Mystery of Chinese bird flu outbreak grows

Mystery of Chinese bird flu outbreak grows

BEIJING/LONDON - Health officials raised further questions on Friday about the source of a new strain of bird flu infecting humans in China after data indicated that more than half of patients had had no contact with poultry.

The H7N9 virus has been found in 87 people, mostly in eastern China, and killed 17. But it is not clear how people are becoming infected and the World Health Organisation (WHO) says there is no evidence of the most worrying scenario - sustained transmission between people.

The WHO's China representative, Michael O'Leary, issued data on Friday showing that half of the cases analysed had had no known contact with poultry, the most obvious potential source, but he said it appeared human-to-human transmission was rare.

"This is still an animal virus that occasionally infects humans," he said. "With rare exceptions, we know that people are not getting sick from other people".

Experts say it may be premature to definitely rule in or out whether people sick with the virus have been in contact with poultry, and note that contact with wild birds is even more difficult to establish.

A scientific study published last week showed the H7N9 strain was a so-called "triple reassortant" virus with a mixture of genes from three other flu strains found in birds in Asia. One of those three strains is thought to have come from a brambling, a type of small wild bird.

Ian Jones, a virologist and flu expert at Britain's Reading University, said none of the data or scientific analyses available so far have been able to pin down the exact source of the human infection or the route of transmission.

"Those are the things we need to know about," he said.

INTERNATIONAL INVESTIGATORS

An international team of epidemiologists and other experts led by the WHO and Chinese government officials will visit live chicken markets and hospitals over the next several days in Beijing and Shanghai.

Some bird samples have tested positive and China has culled thousands of birds and shut down some live poultry markets.

A WHO spokesman in Geneva, Glenn Thomas, said that "evidence suggests that poultry is a vehicle of transmission, but epidemiologists haven't yet been able to establish a strong and clear link".

"We also know that, perhaps with rare exceptions, people are not getting sick from other people."

The official China Daily newspaper quoted an investigator at the Chinese Academy of Sciences as saying the H7N9 outbreak may linked to the migration of wild birds.

"The infection time and route coincided with the migration of water birds," He Hongxuan told the newspaper.

Chinese President Xi Jinping on Friday called for efforts to strictly control sources of infection, boost checks of live poultry and release accurate information.
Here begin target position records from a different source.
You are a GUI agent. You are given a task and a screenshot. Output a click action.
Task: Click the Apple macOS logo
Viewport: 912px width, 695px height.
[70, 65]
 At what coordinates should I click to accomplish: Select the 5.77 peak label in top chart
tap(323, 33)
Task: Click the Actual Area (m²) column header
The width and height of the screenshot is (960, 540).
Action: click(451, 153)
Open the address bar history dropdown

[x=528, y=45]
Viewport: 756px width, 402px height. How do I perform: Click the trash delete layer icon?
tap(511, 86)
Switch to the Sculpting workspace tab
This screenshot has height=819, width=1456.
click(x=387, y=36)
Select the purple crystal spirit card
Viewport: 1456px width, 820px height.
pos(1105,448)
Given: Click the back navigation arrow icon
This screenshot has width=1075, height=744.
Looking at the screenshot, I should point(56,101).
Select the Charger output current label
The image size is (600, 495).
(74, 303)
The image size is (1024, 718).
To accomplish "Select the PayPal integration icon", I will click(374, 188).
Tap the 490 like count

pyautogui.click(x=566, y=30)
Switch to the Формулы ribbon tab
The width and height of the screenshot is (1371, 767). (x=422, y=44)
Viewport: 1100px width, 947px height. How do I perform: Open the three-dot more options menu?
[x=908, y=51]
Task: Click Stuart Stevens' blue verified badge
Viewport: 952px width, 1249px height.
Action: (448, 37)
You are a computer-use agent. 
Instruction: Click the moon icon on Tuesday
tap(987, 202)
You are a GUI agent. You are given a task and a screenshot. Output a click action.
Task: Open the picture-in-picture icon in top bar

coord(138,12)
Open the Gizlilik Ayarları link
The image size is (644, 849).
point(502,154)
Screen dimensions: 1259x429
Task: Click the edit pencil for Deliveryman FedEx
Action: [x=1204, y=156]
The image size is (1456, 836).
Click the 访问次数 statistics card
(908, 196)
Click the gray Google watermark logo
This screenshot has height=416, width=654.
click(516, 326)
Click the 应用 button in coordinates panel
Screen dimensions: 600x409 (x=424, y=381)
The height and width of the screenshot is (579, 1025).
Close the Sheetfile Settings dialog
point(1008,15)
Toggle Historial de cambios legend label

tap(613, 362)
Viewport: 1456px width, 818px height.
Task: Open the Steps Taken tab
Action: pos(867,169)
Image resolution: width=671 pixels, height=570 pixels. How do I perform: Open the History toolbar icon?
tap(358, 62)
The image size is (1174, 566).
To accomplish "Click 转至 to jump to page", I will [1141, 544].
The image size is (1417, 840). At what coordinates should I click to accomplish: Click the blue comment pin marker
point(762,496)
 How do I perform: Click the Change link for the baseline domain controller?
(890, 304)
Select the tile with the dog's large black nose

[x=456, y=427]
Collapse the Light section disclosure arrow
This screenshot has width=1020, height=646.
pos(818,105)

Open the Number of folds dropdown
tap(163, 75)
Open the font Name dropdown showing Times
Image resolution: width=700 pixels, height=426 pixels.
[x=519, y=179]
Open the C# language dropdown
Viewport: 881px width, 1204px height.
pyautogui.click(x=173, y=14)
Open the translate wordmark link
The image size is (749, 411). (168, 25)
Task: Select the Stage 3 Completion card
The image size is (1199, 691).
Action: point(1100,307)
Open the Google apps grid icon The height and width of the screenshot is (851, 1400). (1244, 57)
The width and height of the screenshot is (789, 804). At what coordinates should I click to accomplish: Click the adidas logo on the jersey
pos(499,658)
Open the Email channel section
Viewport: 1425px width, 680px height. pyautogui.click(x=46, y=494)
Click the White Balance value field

He said researchers should work to accelerate development of vaccines while local authorities should strengthen disease control, according to a statement released by the Central Committee of the Chinese Communist Party, of which he is the secretary.

China has warned that there could be more infections to come. Many of the 87 cases, and 11 of the deaths, have occurred in the commercial hub of Shanghai.

China's poultry sector has recorded losses of more than 10 billion yuan ($1.6 billion) since reports of the new flu surfaced two weeks ago, an industry official said this week.